A simple, one‐step synthetic route to prepare ordered mesoporous silica monoliths with controllable quantities of metal oxide nanocrystals in their channels is presented. The method is based on the assisted assembly effect for mesostructure‐directing of the metal complexes formed by the interaction of metal ions with the –O– groups of copolymers. Highly ordered hexagonal silica monoliths, loaded with various metal oxide nanocrystals, including those of Cr 2 O 3 , MnO, Fe 2 O 3 , Co 3 O 4 , NiO, CuO, ZnO, CdO, SnO 2 , and In 2 O 3 , can be obtained by this one‐step pathway. In the NiO/SiO 2 nanocomposite, nickel oxide nanorods with face‐centered cubic lattices are formed at low doping ratios, and they can be transformed into nanowires by increasing the quantities of the precursors. In the Fe 2 O 3 /SiO 2 nanocomposites, a one‐dimensional assembly of iron oxide nanoparticles is observed. In the In 2 O 3 /SiO 2 nanocomposites, single crystal nanowires with high aspect ratios are obtained. For the other metal oxide nanocomposites, including Cr 2 O 3 , MnO, Co 3 O 4 , CuO, ZnO, CdO, and SnO, only crystalline nanorods are obtained.
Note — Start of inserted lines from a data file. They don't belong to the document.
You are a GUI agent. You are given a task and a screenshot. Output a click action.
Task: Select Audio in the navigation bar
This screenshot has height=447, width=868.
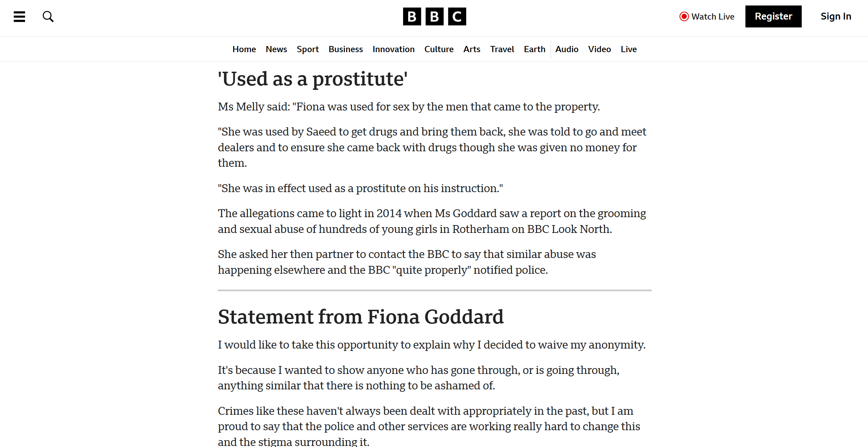pyautogui.click(x=567, y=49)
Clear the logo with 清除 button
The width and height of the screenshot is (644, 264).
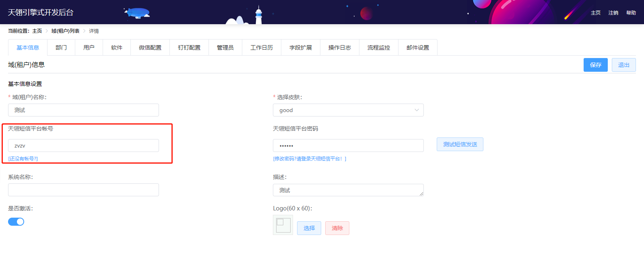(337, 228)
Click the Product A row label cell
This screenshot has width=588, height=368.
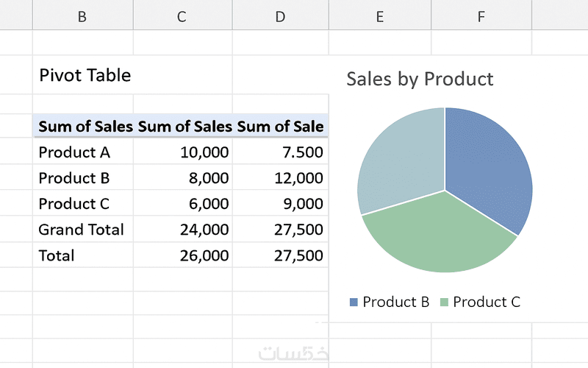click(x=74, y=152)
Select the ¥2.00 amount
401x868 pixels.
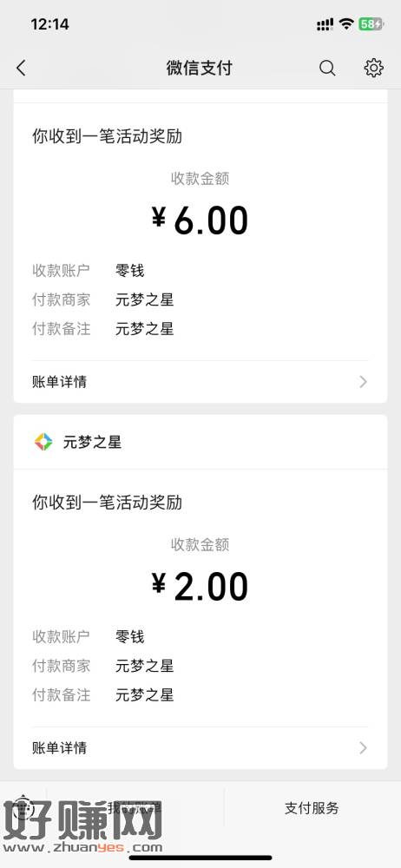[x=200, y=586]
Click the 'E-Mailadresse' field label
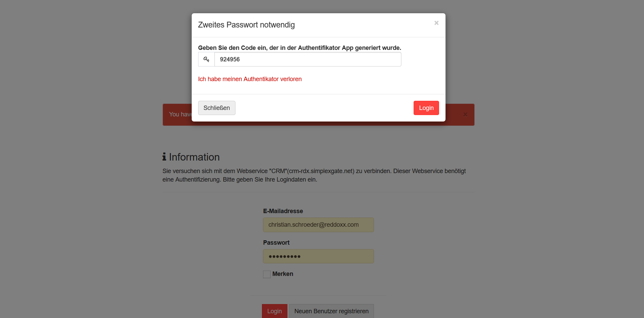This screenshot has width=644, height=318. (283, 211)
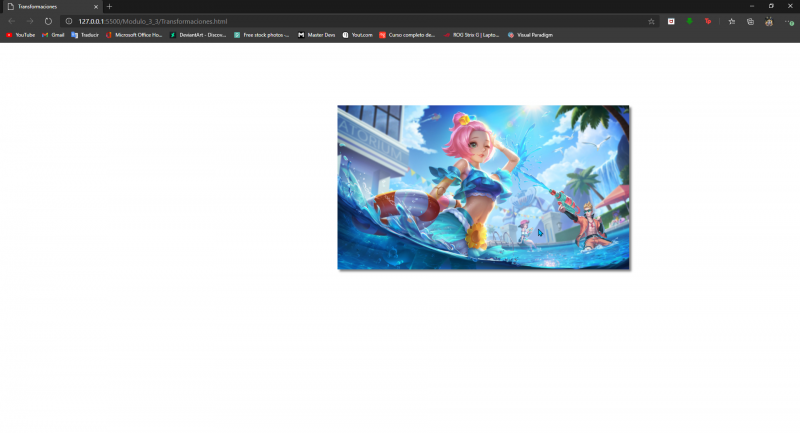Viewport: 800px width, 433px height.
Task: Open browser Settings and more menu
Action: 788,21
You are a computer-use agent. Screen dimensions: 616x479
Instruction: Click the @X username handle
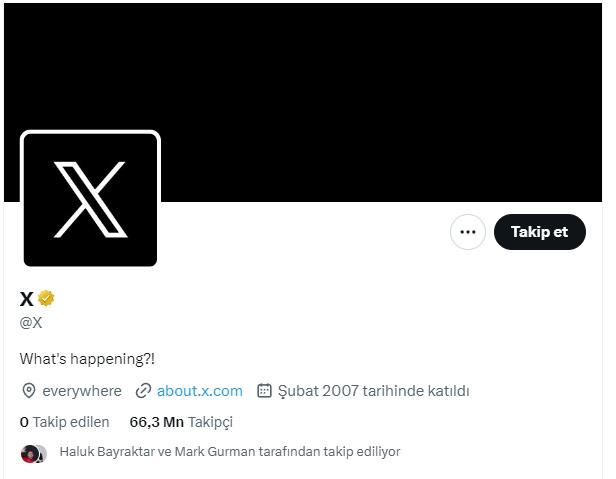point(31,323)
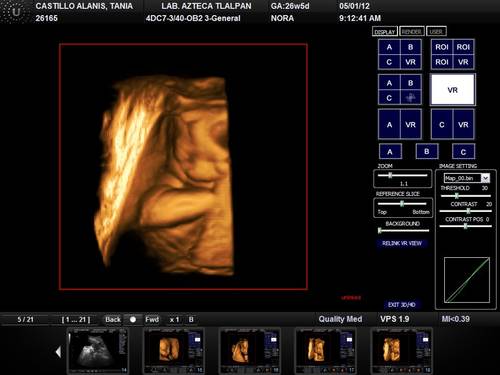Viewport: 500px width, 375px height.
Task: Pick the A and VR dual layout
Action: tap(400, 124)
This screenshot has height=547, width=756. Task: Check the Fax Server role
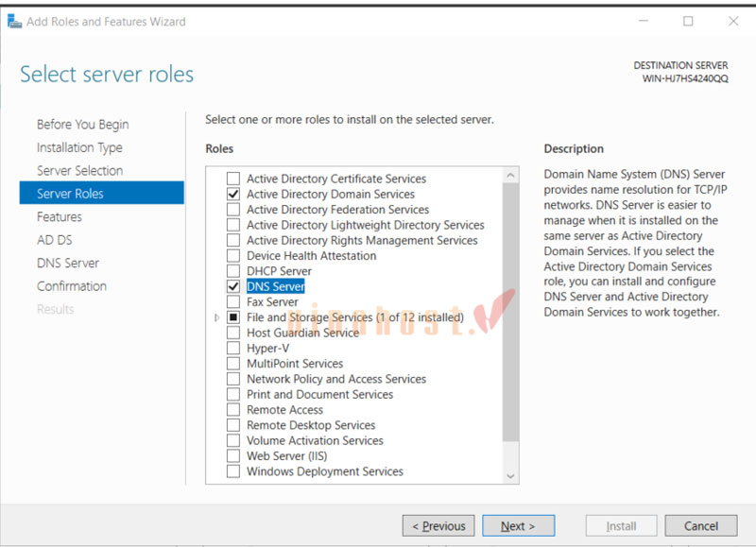click(x=232, y=301)
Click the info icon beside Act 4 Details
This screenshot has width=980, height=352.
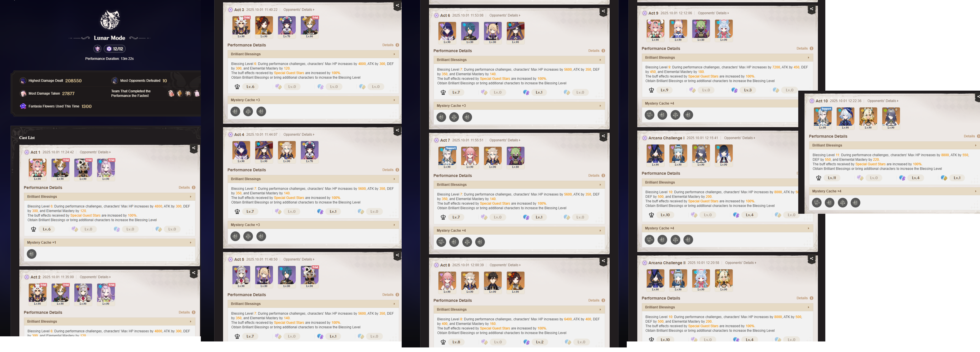[397, 170]
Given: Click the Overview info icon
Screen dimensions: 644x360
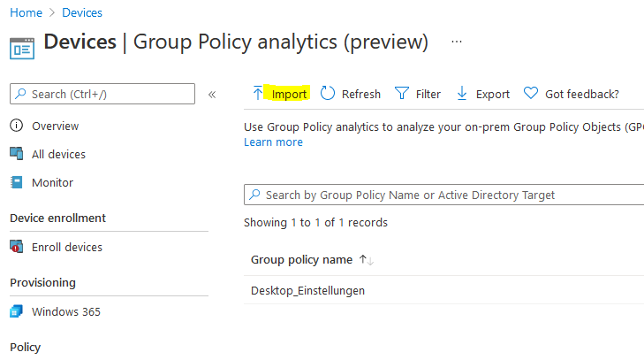Looking at the screenshot, I should pyautogui.click(x=16, y=126).
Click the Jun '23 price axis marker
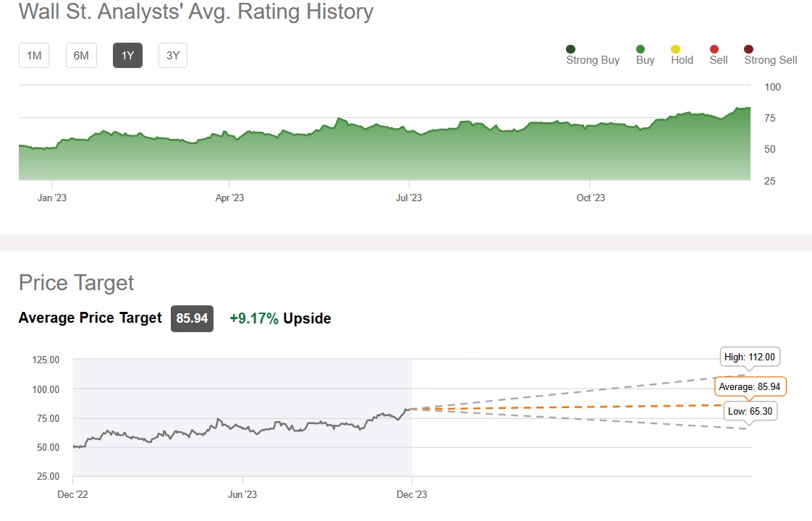The width and height of the screenshot is (812, 521). click(x=242, y=495)
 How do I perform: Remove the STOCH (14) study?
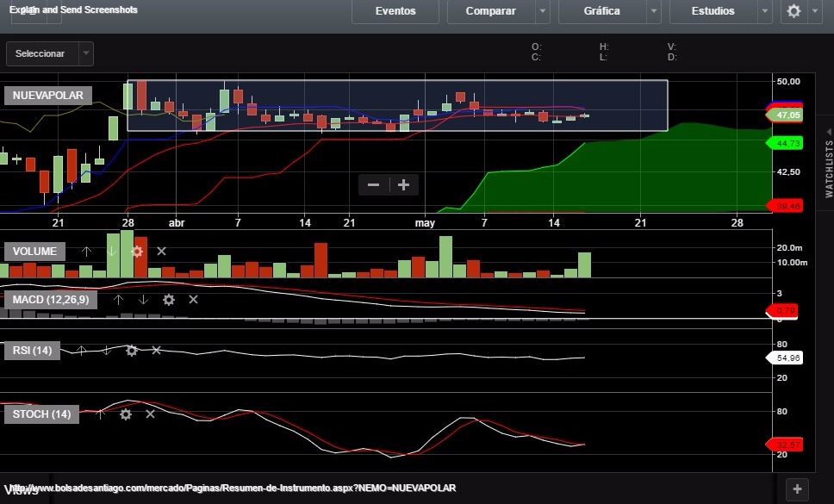click(x=151, y=414)
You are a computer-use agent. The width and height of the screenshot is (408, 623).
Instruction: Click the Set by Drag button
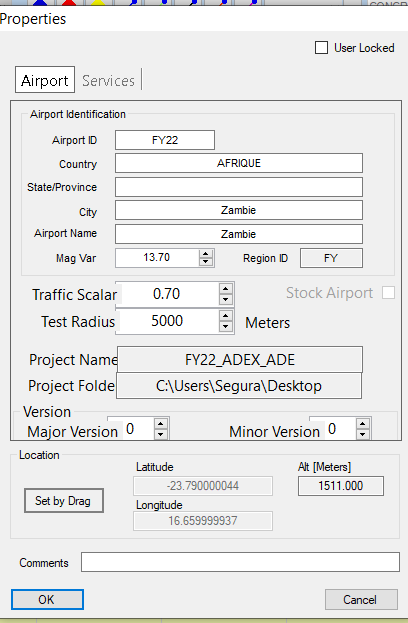(x=64, y=501)
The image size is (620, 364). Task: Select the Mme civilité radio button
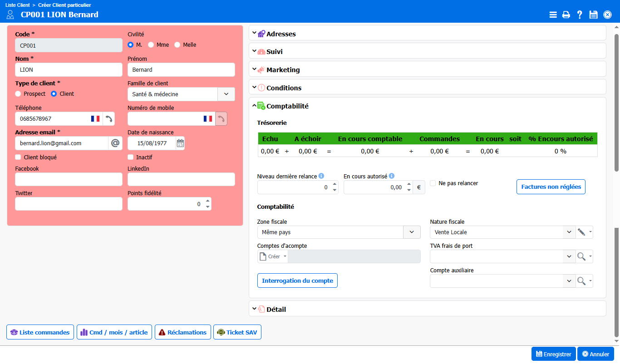coord(151,45)
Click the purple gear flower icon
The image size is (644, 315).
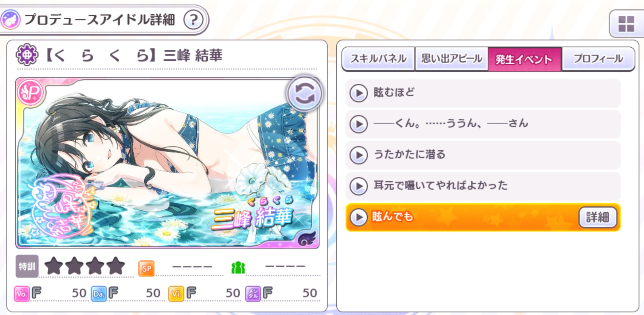[x=27, y=55]
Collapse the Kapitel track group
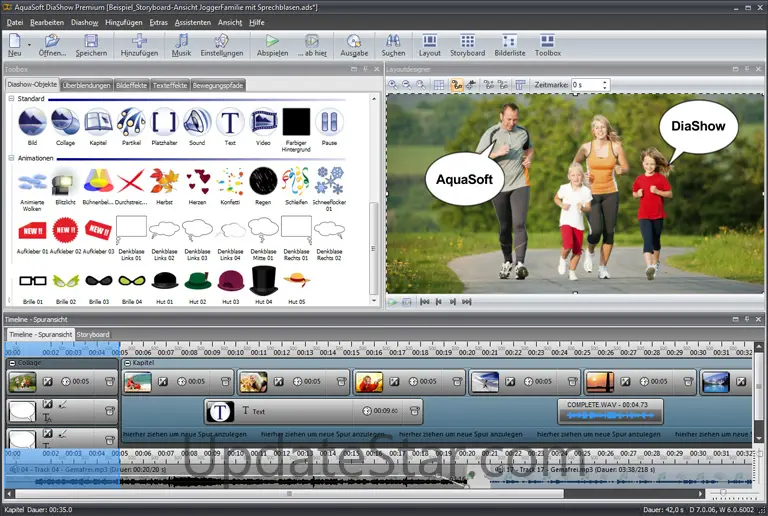This screenshot has width=768, height=516. [x=126, y=363]
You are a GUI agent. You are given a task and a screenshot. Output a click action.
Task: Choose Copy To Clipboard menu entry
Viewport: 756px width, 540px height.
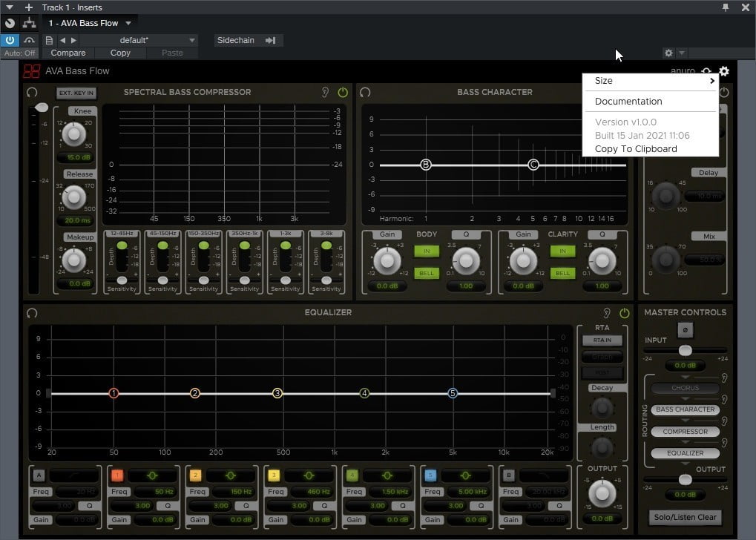(x=636, y=149)
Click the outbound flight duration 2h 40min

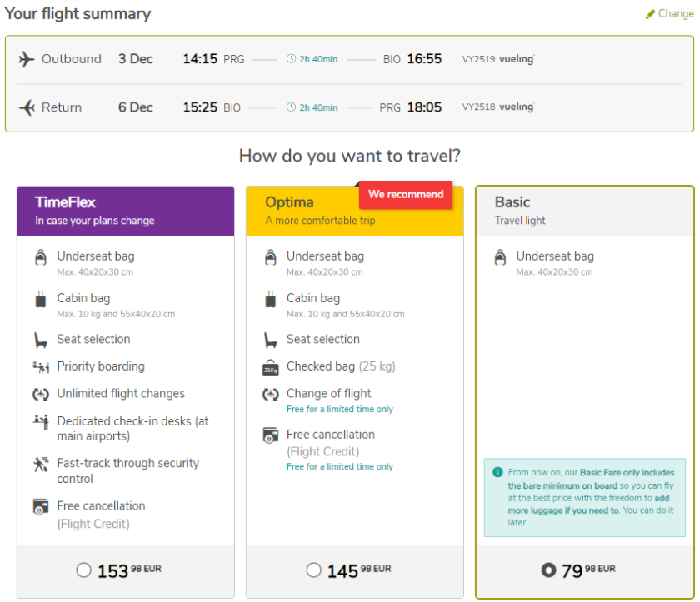click(x=313, y=59)
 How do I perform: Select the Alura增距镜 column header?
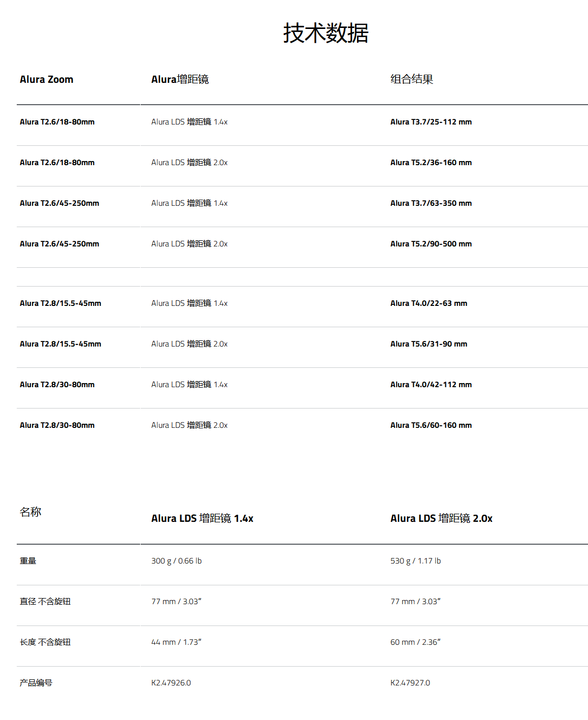pyautogui.click(x=180, y=79)
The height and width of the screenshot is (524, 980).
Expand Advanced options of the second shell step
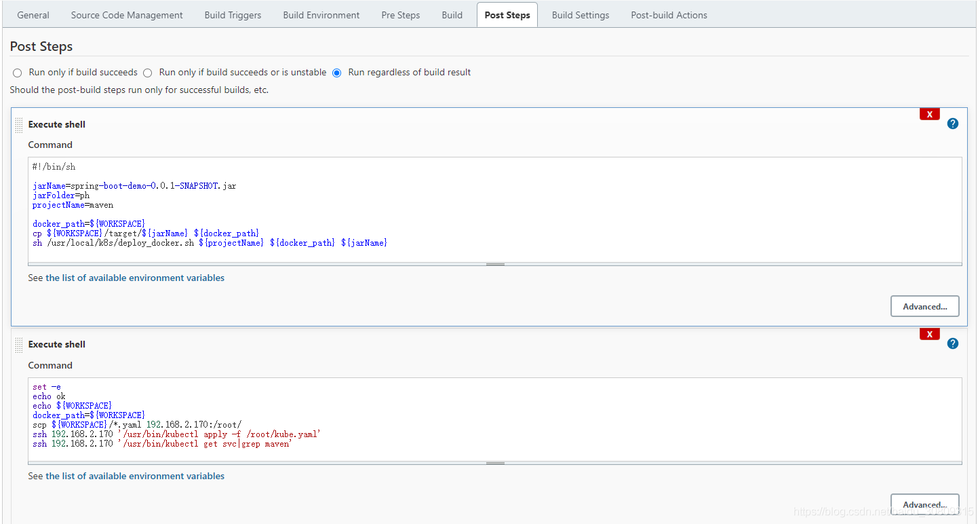point(924,504)

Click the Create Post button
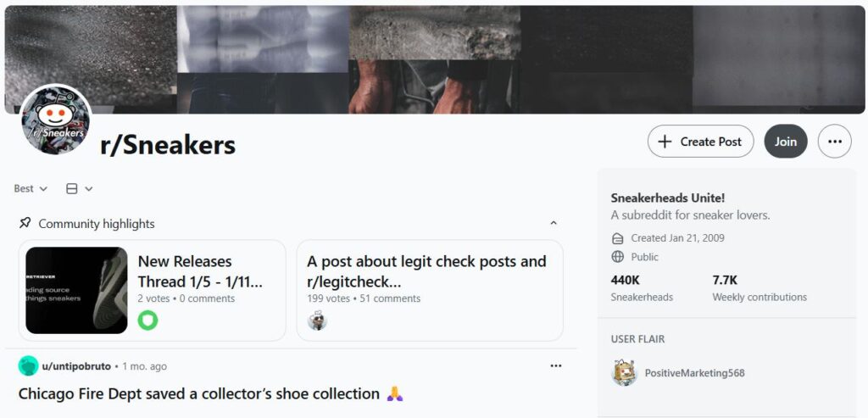coord(700,142)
N 2 sorption results of the metal oxide/SiO 2 mesostructured nanocomposites reveal that nanocrystals inside the pores do not severely decrease the pore volume or the Brunauer–Emmett–Teller (BET) surface area of the mesoporous silica host. The bandgaps of SnO 2 and In 2 O 3 nanocrystals, calculated from UV‐vis spectra, are much larger than the corresponding bulk materials, implying the quantum confinement effect in the small particles. Co 3 O 4 /SiO 2 mesostructured nanocomposites catalyze the complete combustion of CH 4 . These studies provide a new and simple method for templating synthesis of metal oxide nanostructures.